EXERCISE: Give an unaltered copy of the listing below, minus its pictures.

EXTRACTED MATERIAL:
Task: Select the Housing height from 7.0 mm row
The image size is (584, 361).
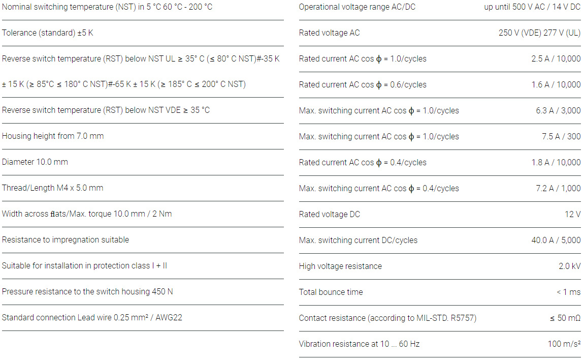Action: coord(53,136)
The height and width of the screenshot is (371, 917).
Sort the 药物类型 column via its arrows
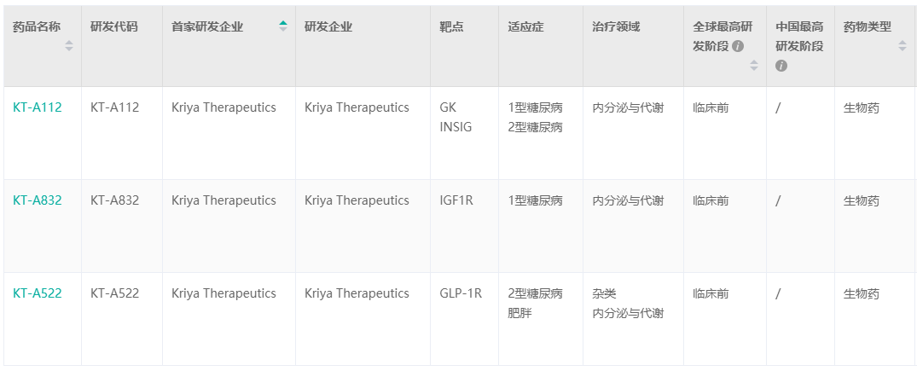coord(902,46)
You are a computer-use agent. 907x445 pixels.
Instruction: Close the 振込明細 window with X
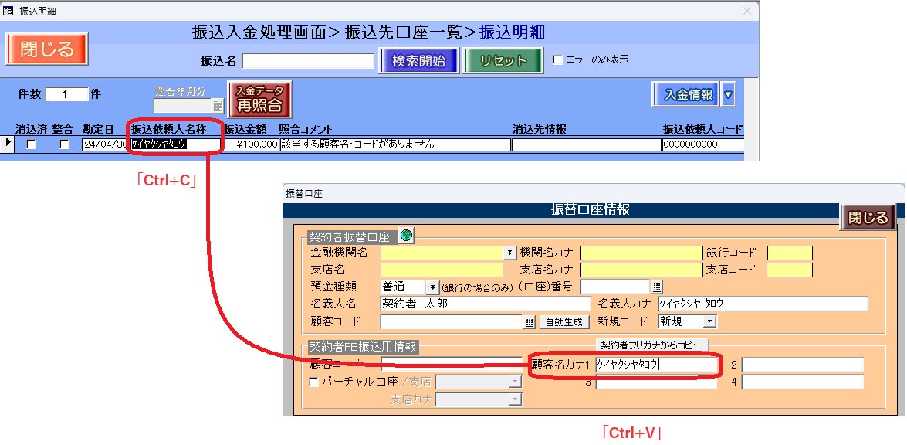pyautogui.click(x=746, y=11)
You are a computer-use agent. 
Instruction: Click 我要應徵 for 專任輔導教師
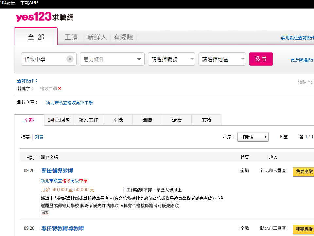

EXERCISE SOLUTION:
Task: Select the Housing height from 7.0 mm row
The image size is (584, 361).
Action: coord(53,136)
The height and width of the screenshot is (371, 917).
Sort the 药物类型 column via its arrows
coord(902,46)
You are a computer-use agent. 907x445 pixels.
Instruction: Close the 振込明細 window with X
pyautogui.click(x=746, y=11)
You are a computer-use agent. 
Instruction: Click 我要應徵 for 專任輔導教師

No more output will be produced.